** Start Text provided **
You know how far down the standard of debate has fallen when an MP stands up and argues that cutting the GST does not help the poor. GST is a regressive tax that penalises the poor the most because they spend most of their income. If you're Wee Cho Yaw or Peter Lim you spend maybe 2% of your income and invest the rest, so you pay 0.0014% of your income in GST. Why was GST implemented? Before our income gap ballooned to what it is today, the PAP govt openly admitted that the purpose of GST is to cut corporate tax and the income tax of high income earners. This is seen from the 2003 budget statement by the then Finance Minister Lee Hsien Loong:
"4.3 From YA 2003, I have decided to cut the corporate income tax rate from 24.5% to 22%. This 10% reduction will save businesses $700 million a year.
4.4 Also with effect from YA 2003, the top marginal personal income tax rate will be cut from 26% to 22%, with corresponding cuts in all income bands. This will reduce the tax payable by most taxpayers by 13% to 16%, saving them $620 million every year.
** End Text provided **
** Start Records supplied **
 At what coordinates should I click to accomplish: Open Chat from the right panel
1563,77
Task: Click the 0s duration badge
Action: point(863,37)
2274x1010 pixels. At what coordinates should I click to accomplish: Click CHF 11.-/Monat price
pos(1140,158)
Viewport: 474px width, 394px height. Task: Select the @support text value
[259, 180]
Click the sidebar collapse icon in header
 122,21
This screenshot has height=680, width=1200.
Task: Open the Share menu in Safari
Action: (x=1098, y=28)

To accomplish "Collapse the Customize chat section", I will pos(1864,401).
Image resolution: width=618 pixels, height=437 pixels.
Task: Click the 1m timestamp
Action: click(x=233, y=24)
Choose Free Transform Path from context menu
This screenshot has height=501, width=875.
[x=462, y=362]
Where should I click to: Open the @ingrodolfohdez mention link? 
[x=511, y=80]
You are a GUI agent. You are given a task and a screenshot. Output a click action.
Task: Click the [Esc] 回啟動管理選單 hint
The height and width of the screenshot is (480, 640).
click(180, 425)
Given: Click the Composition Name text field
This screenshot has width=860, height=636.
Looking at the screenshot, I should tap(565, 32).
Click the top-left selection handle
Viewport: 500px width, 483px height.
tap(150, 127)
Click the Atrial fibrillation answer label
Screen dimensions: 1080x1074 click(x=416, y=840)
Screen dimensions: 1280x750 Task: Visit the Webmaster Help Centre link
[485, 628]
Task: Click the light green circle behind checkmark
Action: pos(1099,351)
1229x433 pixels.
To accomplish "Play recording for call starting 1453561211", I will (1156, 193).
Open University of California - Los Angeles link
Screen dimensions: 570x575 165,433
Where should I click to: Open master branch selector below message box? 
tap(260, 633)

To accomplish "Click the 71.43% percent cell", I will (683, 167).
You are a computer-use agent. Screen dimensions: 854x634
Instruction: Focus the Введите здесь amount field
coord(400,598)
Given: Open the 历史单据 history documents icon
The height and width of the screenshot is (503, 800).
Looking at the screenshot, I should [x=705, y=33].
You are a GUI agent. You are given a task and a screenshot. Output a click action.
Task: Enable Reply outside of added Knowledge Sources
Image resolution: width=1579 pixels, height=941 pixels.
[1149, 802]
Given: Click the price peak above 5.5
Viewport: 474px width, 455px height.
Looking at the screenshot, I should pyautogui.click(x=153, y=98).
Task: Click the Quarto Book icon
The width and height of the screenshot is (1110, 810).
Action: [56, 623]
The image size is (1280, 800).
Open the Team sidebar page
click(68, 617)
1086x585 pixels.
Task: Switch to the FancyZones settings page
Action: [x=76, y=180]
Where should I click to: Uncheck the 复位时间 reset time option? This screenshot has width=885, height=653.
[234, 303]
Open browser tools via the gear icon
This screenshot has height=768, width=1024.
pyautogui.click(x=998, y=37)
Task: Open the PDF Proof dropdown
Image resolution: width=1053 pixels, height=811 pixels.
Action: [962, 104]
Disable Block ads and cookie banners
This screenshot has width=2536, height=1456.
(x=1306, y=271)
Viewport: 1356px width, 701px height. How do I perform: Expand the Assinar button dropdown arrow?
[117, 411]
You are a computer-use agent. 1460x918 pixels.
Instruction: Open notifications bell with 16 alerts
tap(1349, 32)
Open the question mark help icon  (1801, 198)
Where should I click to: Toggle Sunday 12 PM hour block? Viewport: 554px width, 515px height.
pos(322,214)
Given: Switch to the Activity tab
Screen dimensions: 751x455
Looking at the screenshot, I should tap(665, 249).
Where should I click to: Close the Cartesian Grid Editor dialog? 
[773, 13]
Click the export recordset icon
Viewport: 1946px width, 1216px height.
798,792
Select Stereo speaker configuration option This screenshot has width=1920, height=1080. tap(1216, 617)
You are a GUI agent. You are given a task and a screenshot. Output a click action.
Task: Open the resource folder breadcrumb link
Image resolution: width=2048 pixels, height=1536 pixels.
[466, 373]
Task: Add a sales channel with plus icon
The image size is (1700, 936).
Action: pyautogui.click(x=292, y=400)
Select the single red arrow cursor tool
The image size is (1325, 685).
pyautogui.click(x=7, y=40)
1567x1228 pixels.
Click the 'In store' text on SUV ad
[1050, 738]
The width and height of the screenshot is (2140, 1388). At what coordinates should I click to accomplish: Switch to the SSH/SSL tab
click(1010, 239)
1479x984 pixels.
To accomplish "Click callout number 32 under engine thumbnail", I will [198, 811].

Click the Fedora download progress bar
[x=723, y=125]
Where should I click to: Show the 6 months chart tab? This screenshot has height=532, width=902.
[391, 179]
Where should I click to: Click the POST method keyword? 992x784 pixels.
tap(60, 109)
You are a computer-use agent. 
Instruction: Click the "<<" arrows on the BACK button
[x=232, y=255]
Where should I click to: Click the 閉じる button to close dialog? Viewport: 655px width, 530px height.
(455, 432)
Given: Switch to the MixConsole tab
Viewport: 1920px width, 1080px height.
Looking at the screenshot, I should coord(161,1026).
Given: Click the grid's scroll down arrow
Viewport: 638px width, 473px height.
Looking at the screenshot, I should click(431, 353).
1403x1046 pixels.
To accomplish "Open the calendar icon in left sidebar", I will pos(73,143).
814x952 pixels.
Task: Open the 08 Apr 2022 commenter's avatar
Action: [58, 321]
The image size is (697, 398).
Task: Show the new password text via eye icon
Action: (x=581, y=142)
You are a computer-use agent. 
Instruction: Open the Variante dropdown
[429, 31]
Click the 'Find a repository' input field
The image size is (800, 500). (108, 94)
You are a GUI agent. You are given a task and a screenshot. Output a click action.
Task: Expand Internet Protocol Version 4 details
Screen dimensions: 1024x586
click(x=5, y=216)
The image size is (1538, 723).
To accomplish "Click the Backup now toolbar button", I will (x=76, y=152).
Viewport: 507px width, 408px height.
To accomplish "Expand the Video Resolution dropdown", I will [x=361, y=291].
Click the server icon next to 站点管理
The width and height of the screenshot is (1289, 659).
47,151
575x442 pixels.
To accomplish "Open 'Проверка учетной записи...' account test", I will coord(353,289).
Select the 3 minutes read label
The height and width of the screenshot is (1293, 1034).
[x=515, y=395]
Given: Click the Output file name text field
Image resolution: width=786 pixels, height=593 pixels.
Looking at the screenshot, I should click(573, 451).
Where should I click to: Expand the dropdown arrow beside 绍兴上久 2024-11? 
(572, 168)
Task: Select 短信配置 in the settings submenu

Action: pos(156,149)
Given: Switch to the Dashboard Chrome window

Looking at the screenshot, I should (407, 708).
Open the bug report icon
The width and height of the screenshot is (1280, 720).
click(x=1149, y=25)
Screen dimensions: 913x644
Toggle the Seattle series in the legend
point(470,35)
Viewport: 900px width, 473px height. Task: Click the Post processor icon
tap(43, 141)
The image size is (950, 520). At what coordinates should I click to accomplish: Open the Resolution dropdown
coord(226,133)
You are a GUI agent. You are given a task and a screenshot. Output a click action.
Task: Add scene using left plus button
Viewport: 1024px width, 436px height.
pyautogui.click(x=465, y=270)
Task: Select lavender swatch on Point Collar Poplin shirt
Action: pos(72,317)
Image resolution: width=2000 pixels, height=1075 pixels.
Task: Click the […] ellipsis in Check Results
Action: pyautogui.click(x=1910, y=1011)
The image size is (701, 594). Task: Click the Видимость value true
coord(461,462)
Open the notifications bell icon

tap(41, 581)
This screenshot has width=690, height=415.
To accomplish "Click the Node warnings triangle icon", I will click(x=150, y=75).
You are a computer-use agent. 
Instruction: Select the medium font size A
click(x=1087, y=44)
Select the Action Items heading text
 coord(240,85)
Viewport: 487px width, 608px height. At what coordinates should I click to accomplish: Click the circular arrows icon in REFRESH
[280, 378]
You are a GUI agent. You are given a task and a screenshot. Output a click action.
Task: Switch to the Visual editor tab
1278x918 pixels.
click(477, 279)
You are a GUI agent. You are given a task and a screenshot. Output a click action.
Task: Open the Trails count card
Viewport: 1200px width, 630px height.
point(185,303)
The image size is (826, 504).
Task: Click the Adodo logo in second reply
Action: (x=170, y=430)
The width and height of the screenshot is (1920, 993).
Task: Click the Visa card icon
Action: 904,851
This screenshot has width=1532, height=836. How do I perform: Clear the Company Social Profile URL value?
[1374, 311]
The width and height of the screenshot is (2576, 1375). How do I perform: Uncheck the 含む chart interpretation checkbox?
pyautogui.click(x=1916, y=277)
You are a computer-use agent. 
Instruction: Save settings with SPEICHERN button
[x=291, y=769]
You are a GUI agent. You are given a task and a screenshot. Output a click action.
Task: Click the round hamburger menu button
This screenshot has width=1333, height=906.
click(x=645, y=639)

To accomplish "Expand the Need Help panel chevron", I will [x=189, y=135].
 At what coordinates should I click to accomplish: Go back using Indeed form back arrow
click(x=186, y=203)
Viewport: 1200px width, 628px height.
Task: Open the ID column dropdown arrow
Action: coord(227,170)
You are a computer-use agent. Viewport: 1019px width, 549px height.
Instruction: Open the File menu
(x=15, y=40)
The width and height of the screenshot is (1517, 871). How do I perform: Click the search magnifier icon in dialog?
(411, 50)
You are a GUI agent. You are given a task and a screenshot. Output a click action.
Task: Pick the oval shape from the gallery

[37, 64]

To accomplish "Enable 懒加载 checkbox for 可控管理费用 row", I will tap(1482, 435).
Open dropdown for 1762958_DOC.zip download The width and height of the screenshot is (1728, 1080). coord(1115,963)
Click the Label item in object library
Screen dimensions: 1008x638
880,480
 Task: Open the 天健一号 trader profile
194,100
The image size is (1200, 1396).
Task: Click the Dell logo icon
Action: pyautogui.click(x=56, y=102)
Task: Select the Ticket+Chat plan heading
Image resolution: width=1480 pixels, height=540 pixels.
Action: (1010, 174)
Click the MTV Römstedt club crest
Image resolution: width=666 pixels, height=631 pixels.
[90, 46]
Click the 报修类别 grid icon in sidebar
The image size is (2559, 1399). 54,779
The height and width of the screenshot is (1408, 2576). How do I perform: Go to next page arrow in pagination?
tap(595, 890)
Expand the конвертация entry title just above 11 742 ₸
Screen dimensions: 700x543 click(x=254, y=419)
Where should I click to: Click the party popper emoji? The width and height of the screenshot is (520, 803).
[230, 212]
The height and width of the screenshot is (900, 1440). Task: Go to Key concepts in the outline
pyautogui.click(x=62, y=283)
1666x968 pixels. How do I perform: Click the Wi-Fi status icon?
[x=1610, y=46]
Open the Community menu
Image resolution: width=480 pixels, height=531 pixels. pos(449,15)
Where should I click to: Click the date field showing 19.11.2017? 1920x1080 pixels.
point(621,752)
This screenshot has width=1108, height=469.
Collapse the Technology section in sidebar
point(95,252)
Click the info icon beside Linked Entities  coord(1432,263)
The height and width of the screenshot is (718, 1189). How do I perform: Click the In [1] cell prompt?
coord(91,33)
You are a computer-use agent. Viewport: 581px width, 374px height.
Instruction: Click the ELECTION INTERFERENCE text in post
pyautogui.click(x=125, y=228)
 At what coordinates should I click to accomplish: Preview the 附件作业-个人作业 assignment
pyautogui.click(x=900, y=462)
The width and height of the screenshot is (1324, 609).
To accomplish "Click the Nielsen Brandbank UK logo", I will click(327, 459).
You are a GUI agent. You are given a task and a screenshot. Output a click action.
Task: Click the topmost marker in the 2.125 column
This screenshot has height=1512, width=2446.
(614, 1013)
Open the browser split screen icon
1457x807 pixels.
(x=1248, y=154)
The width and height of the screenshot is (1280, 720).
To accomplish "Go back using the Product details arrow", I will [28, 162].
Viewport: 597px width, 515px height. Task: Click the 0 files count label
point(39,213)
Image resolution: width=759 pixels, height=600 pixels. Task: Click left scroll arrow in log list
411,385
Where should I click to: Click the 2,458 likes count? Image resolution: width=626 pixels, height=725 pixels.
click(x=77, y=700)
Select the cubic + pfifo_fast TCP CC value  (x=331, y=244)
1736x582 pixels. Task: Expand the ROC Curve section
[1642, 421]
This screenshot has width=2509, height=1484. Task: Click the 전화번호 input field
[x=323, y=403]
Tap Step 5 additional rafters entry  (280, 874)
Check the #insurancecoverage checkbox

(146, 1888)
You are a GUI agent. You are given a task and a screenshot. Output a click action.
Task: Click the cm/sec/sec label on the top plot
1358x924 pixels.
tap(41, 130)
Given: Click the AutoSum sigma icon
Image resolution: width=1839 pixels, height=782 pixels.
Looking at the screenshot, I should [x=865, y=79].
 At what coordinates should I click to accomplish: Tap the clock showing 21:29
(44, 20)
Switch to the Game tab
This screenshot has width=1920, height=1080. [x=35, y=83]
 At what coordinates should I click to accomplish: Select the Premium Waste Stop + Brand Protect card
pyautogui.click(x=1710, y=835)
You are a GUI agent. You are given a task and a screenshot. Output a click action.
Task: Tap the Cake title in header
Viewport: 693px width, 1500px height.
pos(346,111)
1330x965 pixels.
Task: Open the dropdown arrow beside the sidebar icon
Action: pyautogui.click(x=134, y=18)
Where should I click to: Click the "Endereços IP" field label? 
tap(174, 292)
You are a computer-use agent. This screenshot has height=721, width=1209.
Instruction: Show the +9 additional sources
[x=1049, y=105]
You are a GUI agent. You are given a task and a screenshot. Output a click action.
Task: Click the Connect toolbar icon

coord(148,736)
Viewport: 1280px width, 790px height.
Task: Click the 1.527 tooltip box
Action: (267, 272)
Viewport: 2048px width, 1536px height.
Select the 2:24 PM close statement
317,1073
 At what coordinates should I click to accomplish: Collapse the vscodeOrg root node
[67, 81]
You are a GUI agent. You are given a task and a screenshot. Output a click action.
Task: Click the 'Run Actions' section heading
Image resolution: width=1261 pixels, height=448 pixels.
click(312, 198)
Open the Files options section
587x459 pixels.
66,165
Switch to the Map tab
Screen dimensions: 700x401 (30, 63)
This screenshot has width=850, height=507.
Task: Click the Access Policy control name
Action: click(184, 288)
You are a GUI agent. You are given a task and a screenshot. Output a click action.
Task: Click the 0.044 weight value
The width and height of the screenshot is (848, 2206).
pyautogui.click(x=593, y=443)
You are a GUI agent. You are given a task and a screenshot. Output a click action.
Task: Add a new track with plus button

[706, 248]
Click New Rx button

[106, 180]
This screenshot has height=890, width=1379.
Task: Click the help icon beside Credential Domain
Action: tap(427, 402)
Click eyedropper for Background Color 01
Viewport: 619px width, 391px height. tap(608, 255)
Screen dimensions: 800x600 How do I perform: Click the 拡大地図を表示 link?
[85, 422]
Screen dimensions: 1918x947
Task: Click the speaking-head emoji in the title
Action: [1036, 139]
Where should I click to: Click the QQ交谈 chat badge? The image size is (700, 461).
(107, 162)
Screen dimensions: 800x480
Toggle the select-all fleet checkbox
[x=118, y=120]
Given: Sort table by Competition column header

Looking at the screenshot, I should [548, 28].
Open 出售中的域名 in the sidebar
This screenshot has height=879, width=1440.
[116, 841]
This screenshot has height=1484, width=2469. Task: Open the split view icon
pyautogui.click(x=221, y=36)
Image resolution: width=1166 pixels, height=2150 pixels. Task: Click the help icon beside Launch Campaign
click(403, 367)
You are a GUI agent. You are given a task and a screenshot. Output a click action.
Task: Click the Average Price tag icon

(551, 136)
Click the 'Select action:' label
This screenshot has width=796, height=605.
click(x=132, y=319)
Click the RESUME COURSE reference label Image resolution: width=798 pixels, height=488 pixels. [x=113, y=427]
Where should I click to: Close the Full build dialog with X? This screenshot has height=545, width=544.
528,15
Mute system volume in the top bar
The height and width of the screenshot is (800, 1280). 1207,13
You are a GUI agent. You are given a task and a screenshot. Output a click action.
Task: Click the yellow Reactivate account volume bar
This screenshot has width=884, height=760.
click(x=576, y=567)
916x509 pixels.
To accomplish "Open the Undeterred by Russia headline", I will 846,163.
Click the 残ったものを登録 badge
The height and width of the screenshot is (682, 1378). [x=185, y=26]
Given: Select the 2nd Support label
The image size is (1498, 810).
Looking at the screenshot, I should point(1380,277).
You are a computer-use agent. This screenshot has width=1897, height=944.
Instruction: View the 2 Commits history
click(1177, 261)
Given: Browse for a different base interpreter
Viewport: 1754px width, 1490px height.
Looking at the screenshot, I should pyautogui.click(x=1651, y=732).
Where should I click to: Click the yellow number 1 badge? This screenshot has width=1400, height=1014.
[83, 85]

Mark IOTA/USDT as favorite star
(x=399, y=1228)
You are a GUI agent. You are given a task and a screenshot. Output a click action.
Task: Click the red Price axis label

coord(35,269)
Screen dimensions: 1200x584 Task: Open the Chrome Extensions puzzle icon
** End Records supplied **
[Task description] Reproduce the passage on the GST in full, word for word.

[Task solution]
You know how far down the standard of debate has fallen when an MP stands up and argues that cutting the GST does not help the poor. GST is a regressive tax that penalises the poor the most because they spend most of their income. If you're Wee Cho Yaw or Peter Lim you spend maybe 2% of your income and invest the rest, so you pay 0.0014% of your income in GST. Why was GST implemented? Before our income gap ballooned to what it is today, the PAP govt openly admitted that the purpose of GST is to cut corporate tax and the income tax of high income earners. This is seen from the 2003 budget statement by the then Finance Minister Lee Hsien Loong:
"4.3 From YA 2003, I have decided to cut the corporate income tax rate from 24.5% to 22%. This 10% reduction will save businesses $700 million a year.
4.4 Also with effect from YA 2003, the top marginal personal income tax rate will be cut from 26% to 22%, with corresponding cuts in all income bands. This will reduce the tax payable by most taxpayers by 13% to 16%, saving them $620 million every year.